Massimo Giletti si difende: "Le mie parole strumentalizzate"

Massimo Giletti si difende: “Le mie parole strumentalizzate”

Non si placano le polemiche dopo le parole di Massimo Giletti pronunciate domenica all’Arena su Rai Uno. Il conduttore ha deciso di tornare sull’argomento

Non si placano le polemiche dopo le parole di Massimo Giletti pronunciate domenica all’Arena su Rai Uno. Dopo le reazioni del mondo politico e di tutti i napoletani, il conduttore ha deciso di tornare sull’argomento. “Mi spiace per le strumentalizzazioni delle mie parole. Capisco – ha sottolineato all’Ansache siamo in campagna elettorale, però a tutto c’è un limite. Non ho mai detto che Napoli è una città indecorosa, ho solo detto che la classe politica scarsa degli ultimi 10-20 anni ha portato al degrado di molte zone della città, a discapito dei napoletani onesti”.

 

Massimo Giletti: “Nessuna mancanza di rispetto nei confronti di Napoli in ciò che ho detto”

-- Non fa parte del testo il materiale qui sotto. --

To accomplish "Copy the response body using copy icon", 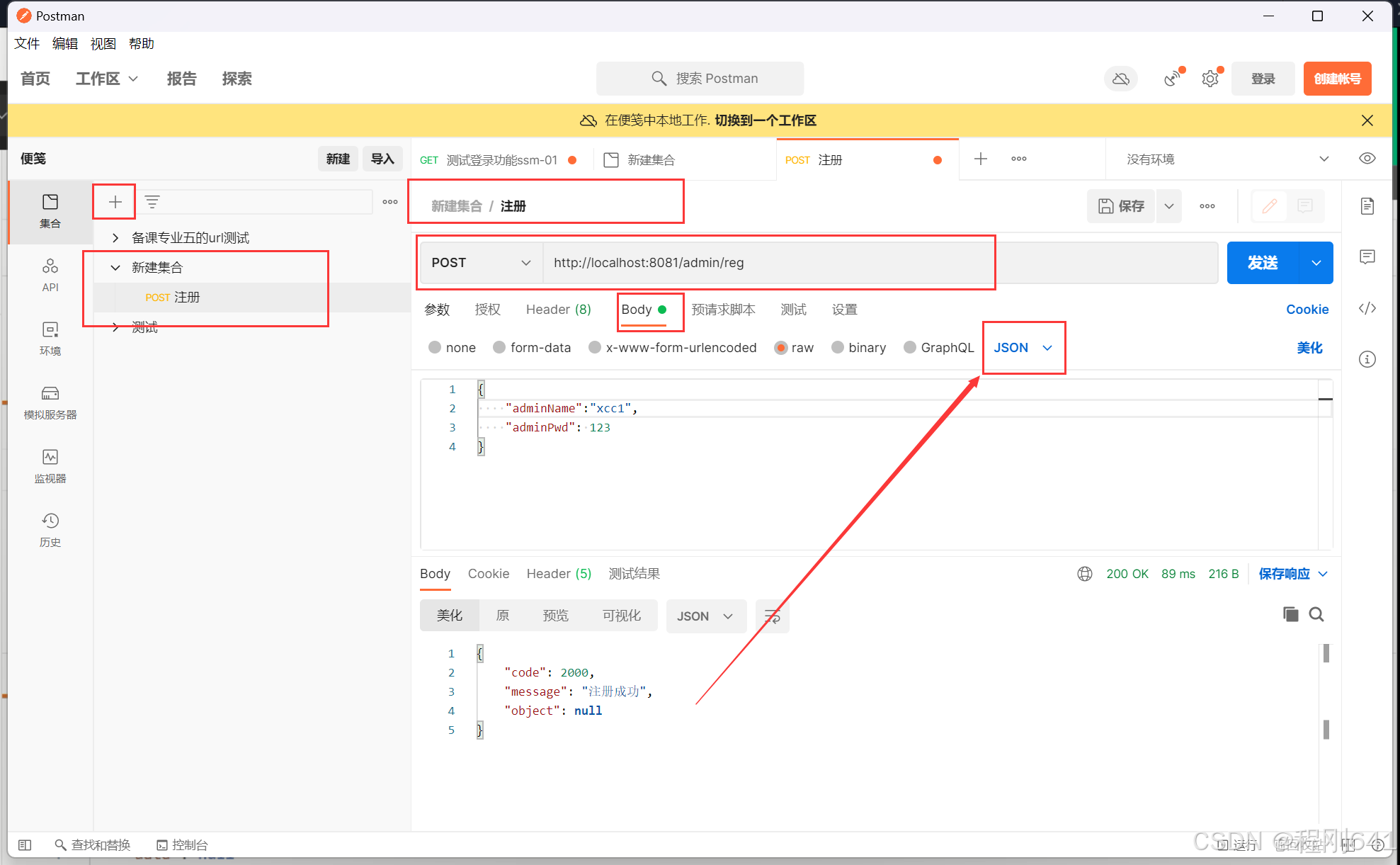I will 1290,614.
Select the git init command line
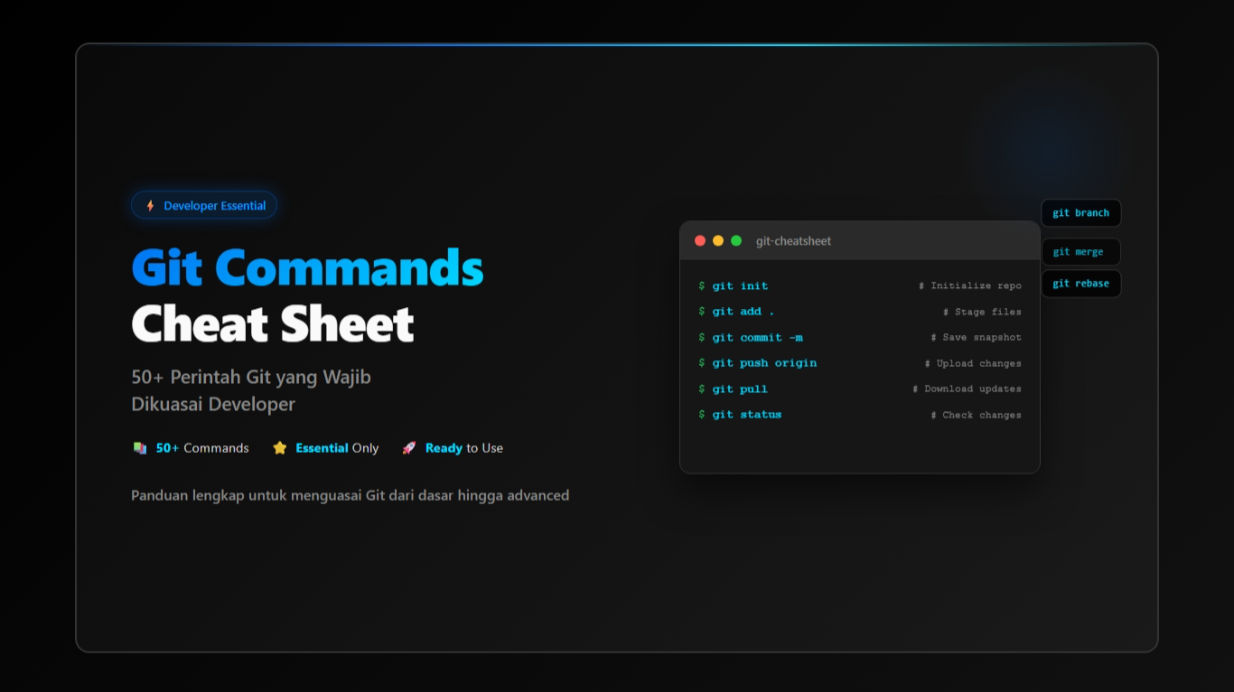Screen dimensions: 1234x692 (x=738, y=285)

“Tale degrado – ha proseguito – è sotto gli occhi di tutti: è troppo facile occuparsi del salotto buono della città, dimenticando le periferie. Anziché fare consigli comunali dove si discute se sia giusto o meno avere gratis i biglietti per andare a vedere il Napoli allo stadio, i politici dovrebbero farsi un giro in alcune zone della città, che è una delle più belle del mondo. Questo è quello che ho detto”. “Non capisco perché quando critichiamo la gestione dei rifiuti romana o parliamo del degrado di Roma, nessuno alza i toni e si accettano le critiche. Stessa cosa quando ho parlato delle infiltrazioni della criminalità organizzata a Milano. Invece quando si parla di Napoli si scatena un putiferio. Penso – ha poi concluso – che non ci sia nessuna mancanza di rispetto nei confronti della città e che rientri nella mia libertà dire quello che ho detto”.